Burro    

Il burro è un grasso di origine animale, analogamente al lardo, allo strutto ed al sego. Il burro si ottiene esclusivamente da creme di latte di mucca.

Come si faceva il burro

Anticamente esso si produceva per affioramento, cioè si lasciava riposare il latte per una notte a 15 gradi circa dentro apposite bacinelle molto larghe e poco fonde. Nel corso della notte avveniva la fermentazione del lattosio e dell’acido citrico e la separazione della parte grassa (circa l’80%) da quella magra. Nasceva così, naturalmente, il burro.

E come si fa oggi

Oggi il burro si produce a livello industriale attraverso apposite macchine che centrifugano il latte separando la crema dal latte sfruttando il concetto fisico del peso specifico. Nel caso del burro industriale, a differenza di quello di una volta, il prodotto finale è privo di quell’acidità che invece una volta era data dalla fermentazione batterica presente nelle bacinelle.

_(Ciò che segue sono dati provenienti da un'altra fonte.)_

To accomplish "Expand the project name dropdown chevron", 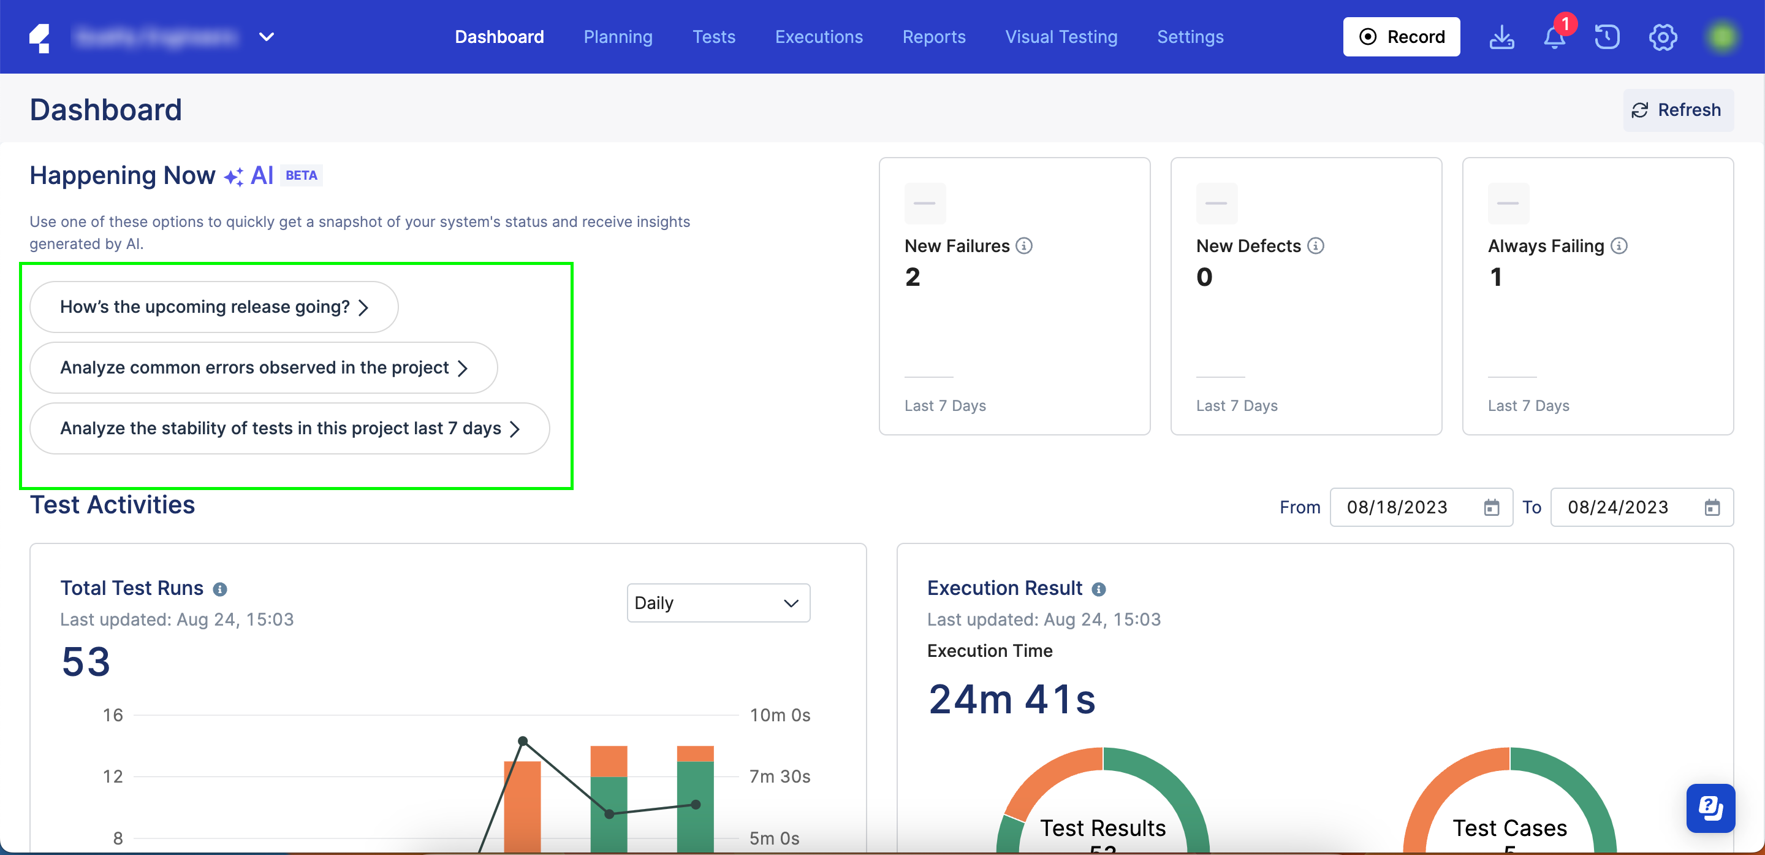I will 267,37.
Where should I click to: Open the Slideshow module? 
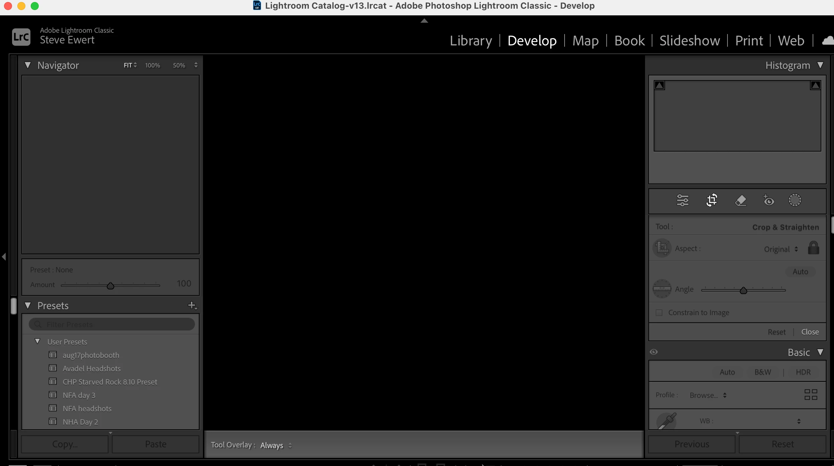689,41
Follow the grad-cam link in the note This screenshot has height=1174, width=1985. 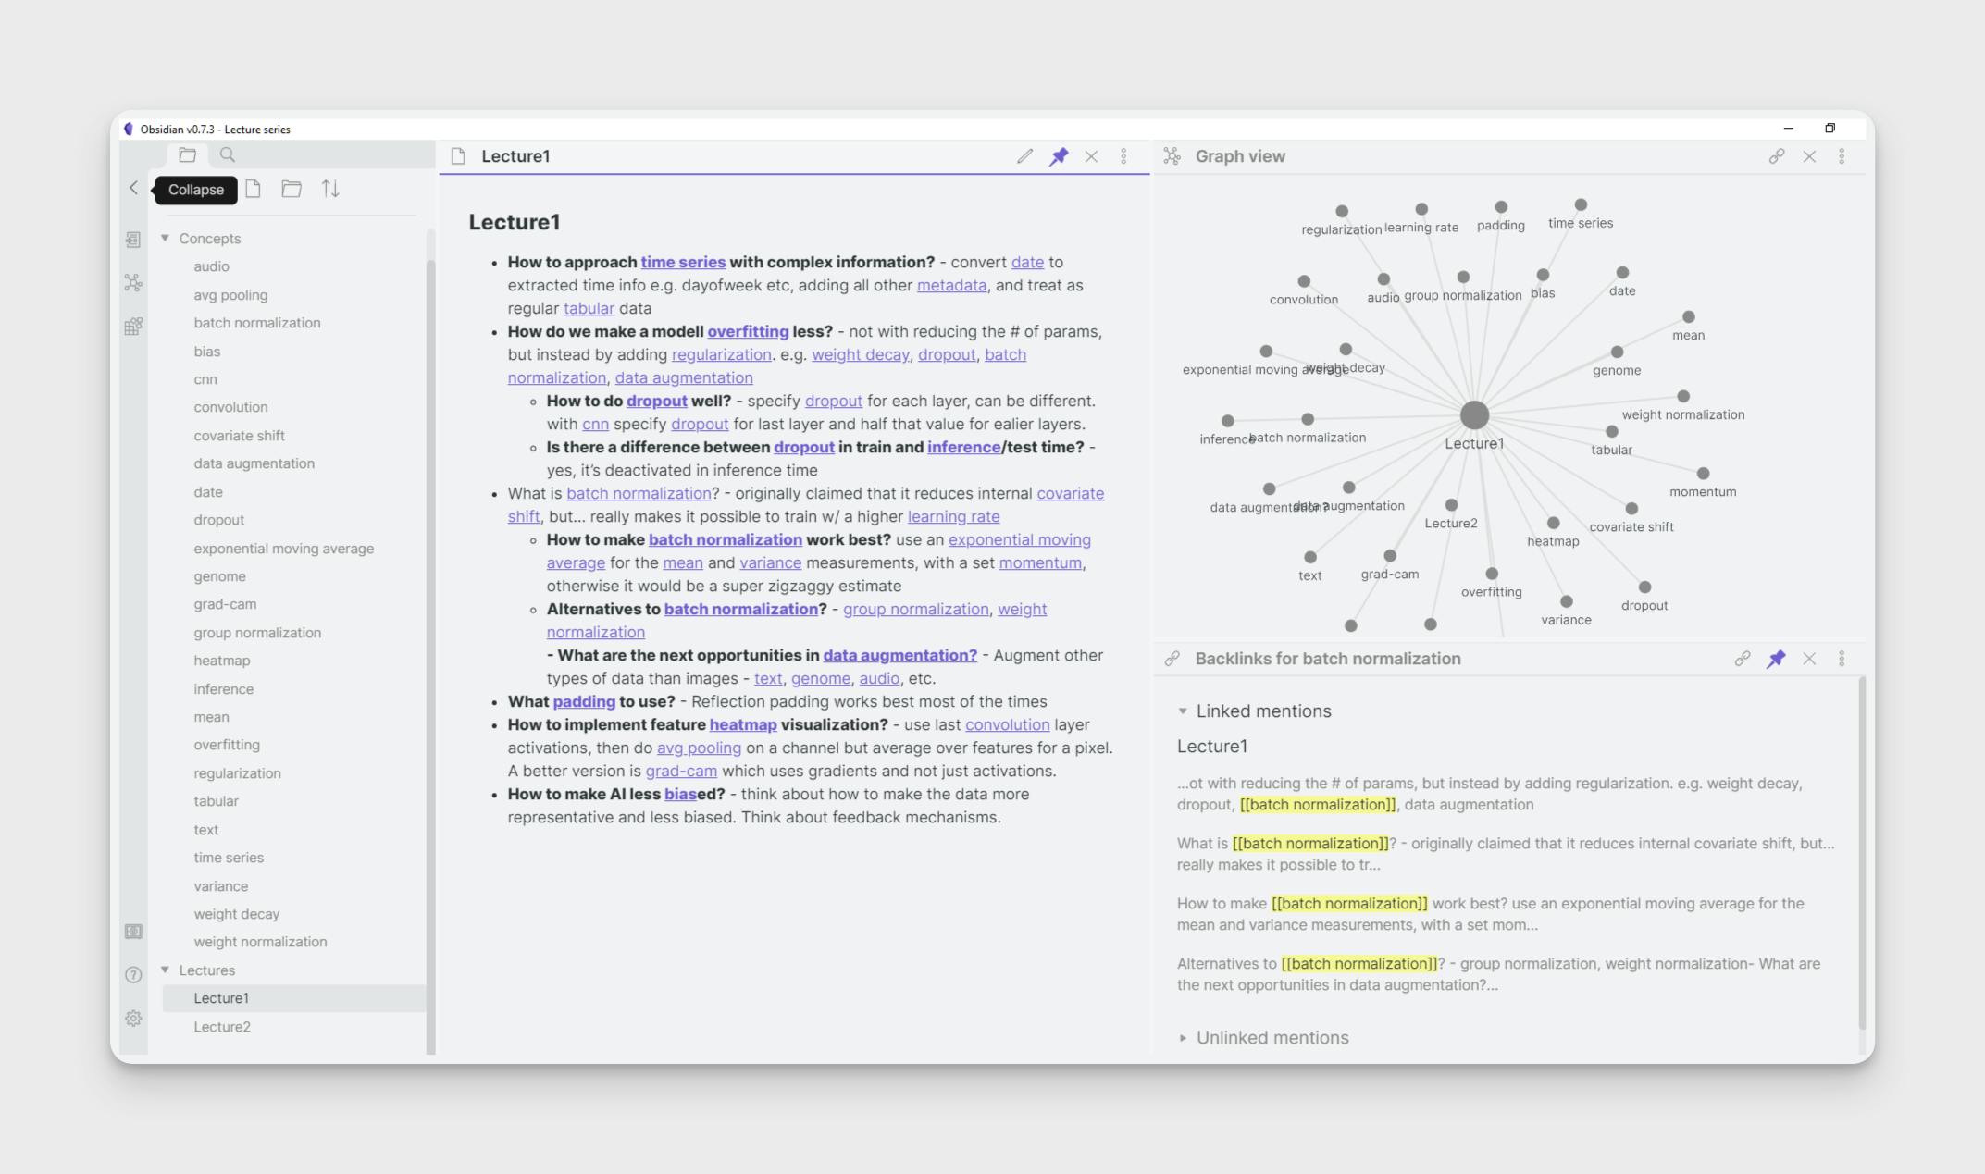tap(681, 771)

Oggi inoltre, al fine di evitare processi di fermentazione non desiderati, al prodotto vengono aggiunti i lattofermenti, dei microorganismi capaci di stabilizzare la crema. Per aiutare questo processo di stabilizzazione inoltre, il prodotto viene tenuto per circa una decina di ore ad una temperatura di 20 gradi.

Il burro dal punto di vista dietetico

Il burro contiene appena l’1% di proteine a fronte di un ottimo contenuto di vitamine A e D. Per quanto riguarda il suo livello energetico, 100 gr di burro forniscono 758 kcal a fronte dei 900 dell’olio. Il burro inoltre raggiunge facilmente il punto di fumo e pertanto brucia facilmente, alterandosi e producendo sostanze tossiche e pericolose per la salute. E’ ottimo se gustato spalmato crudo su fette di pane o tartine o per dar vita a salse ed intingoli.